Could you reproduce, exactly and alone, the lines running from the one with "The height and width of the screenshot is (640, 1024)." to the end of the data below?

── Listed records ──

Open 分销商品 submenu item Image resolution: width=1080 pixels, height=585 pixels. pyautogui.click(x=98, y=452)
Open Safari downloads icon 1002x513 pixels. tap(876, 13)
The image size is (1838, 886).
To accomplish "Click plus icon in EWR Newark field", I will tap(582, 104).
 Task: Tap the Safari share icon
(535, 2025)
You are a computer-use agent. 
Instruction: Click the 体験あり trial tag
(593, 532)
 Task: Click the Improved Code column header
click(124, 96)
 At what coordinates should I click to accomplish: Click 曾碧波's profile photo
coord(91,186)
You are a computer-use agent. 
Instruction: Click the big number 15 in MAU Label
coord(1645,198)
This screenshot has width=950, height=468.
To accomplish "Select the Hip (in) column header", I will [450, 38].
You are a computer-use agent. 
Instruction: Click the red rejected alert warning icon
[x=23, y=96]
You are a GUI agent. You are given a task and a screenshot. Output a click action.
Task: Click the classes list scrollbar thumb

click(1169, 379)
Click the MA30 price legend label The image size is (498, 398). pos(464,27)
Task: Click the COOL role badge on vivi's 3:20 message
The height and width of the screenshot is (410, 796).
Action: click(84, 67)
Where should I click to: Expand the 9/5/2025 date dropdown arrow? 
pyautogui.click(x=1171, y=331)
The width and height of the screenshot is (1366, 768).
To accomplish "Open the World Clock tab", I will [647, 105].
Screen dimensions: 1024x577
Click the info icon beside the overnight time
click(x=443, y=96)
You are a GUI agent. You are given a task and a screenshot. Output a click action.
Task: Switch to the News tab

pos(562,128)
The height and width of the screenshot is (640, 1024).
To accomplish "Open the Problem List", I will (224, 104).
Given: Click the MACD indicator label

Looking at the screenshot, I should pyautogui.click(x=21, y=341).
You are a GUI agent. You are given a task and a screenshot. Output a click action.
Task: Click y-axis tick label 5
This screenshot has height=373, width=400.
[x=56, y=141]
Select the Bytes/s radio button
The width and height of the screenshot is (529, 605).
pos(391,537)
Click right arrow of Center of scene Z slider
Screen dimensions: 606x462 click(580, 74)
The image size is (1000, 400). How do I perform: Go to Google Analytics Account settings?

───

## Expected output
The height and width of the screenshot is (640, 1024).
To accomplish "Open the Problem List", I will (224, 104).
Given: Click the MACD indicator label

Looking at the screenshot, I should pyautogui.click(x=21, y=341).
You are a GUI agent. You are given a task and a screenshot. Output a click action.
Task: Click y-axis tick label 5
This screenshot has height=373, width=400.
[x=56, y=141]
Select the Bytes/s radio button
The width and height of the screenshot is (529, 605).
pos(391,537)
Click right arrow of Center of scene Z slider
Screen dimensions: 606x462 click(580, 74)
The image size is (1000, 400). How do I perform: Go to Google Analytics Account settings?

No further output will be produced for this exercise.